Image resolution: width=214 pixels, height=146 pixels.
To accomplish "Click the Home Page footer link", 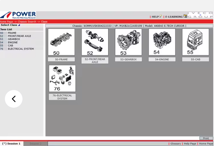I will point(206,144).
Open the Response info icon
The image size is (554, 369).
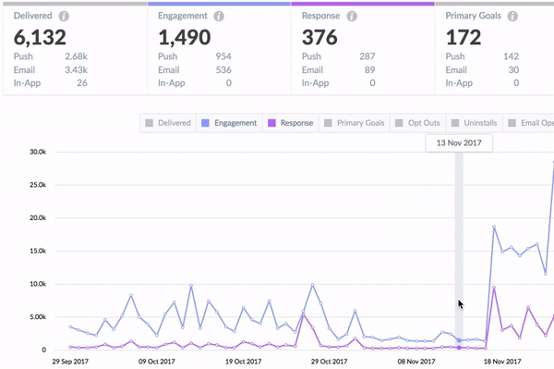[x=352, y=16]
========================================
Task to carry out — Print exactly the lines between the line containing "Open the Response info icon" and the last line of the entries above, including both, and nothing besides; skip the pictures.

Task output —
Open the Response info icon
The image size is (554, 369).
[x=352, y=16]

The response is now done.